In collaboration with Light Sciences Corp. and Meiji Seika Kaisha, Nippon Petrochemicals
has developed and launched the injectable photosensitizer talaporfin
sodium in Japan for the photodynamic therapy (PDT) of cancer. The initial approval
is for the treatment of early stage lung cancer, but Light Sciences Corp. and
its subsidiaries are also developing talaporfin sodium for other hyperproliferative
diseases, such as, liver metastases arising from colorectal cancer, wet age-related
macular degeneration, and atherosclerosis. Talaporfin sodium is typically supplied
as a lyophilized green powder, and it is synthesized via a carbodiimide-mediated
coupling of chlorin e6 (obtained from precursors that were extracted from natural
sources) with L-aspartic acid. Since chlorin e6 contains three carboxylic acid groups,
the coupling reaction produces a mixture of aspartic acid conjugates. The desired
site of conjugation is the acetic acid side chain of C-20, and the other regioisomers
are removed by chromatographic purification.
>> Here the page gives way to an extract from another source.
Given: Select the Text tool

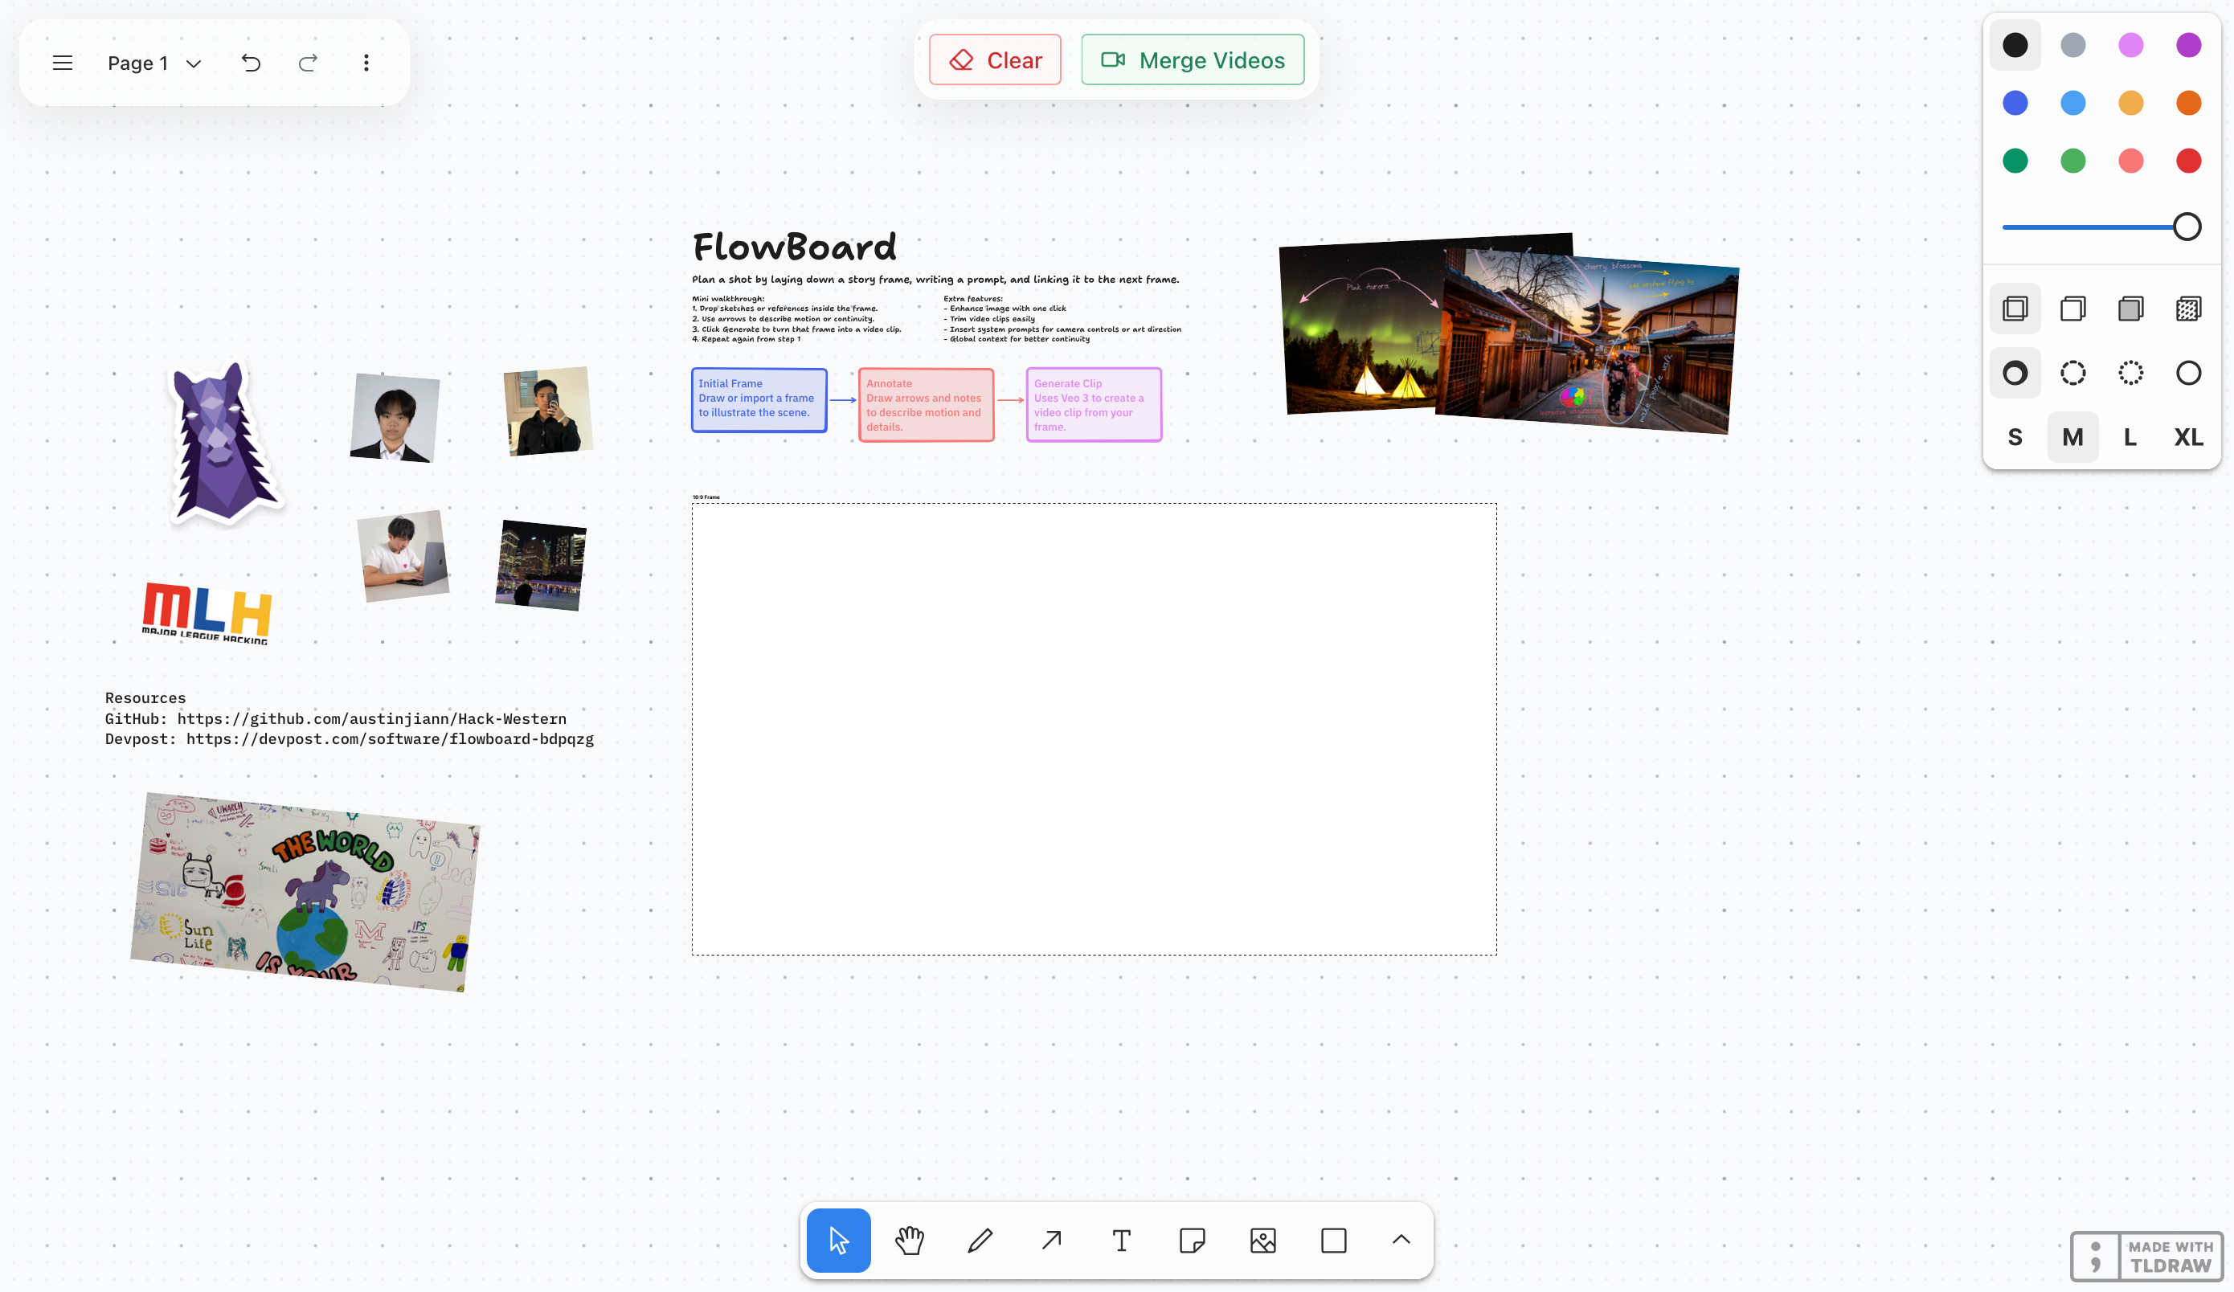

Compared to other photosensitizers,
talaporfin sodium is associated with minimal cutaneous photosensitivity, is activated
at long wavelengths permitting deeper tissue penetration, and requires a
shorter interval between intravenous administration and photoactivation. It has a
serum half-life of nine hours and is excreted unmetabolized, predominantly by the
biliary system. In the clinical study of patients with early lung cancer, a complete
response was obtained in approximately 86% of the lesions (administration at
40 mg/m2 followed by laser irradiation at 100 J/cm2, 4–6 hours later). In addition to
laser activation, a clinical study involving a variety of refractory solid tumors
demonstrated that intratumoral delivery of light-emitting diodes was effective; a
33% overall response rate was observed with no cutaneous phototoxicity. Regardless
of the mode of activation, the outcome is the same; the activated photosensitizer
reacts with endogenous oxygen to generate singlet oxygen that ultimately
leads to apoptosis and vascular ischemia of the targeted tissue. The most significant adverse effect associated with talaporfin sodium was generalized cutaneous photosensitivity,
and erythema and oedema were common as well. Individual cases of
nausea, vomiting, diarrhea, heartburn, headache, and pruritus were also reported.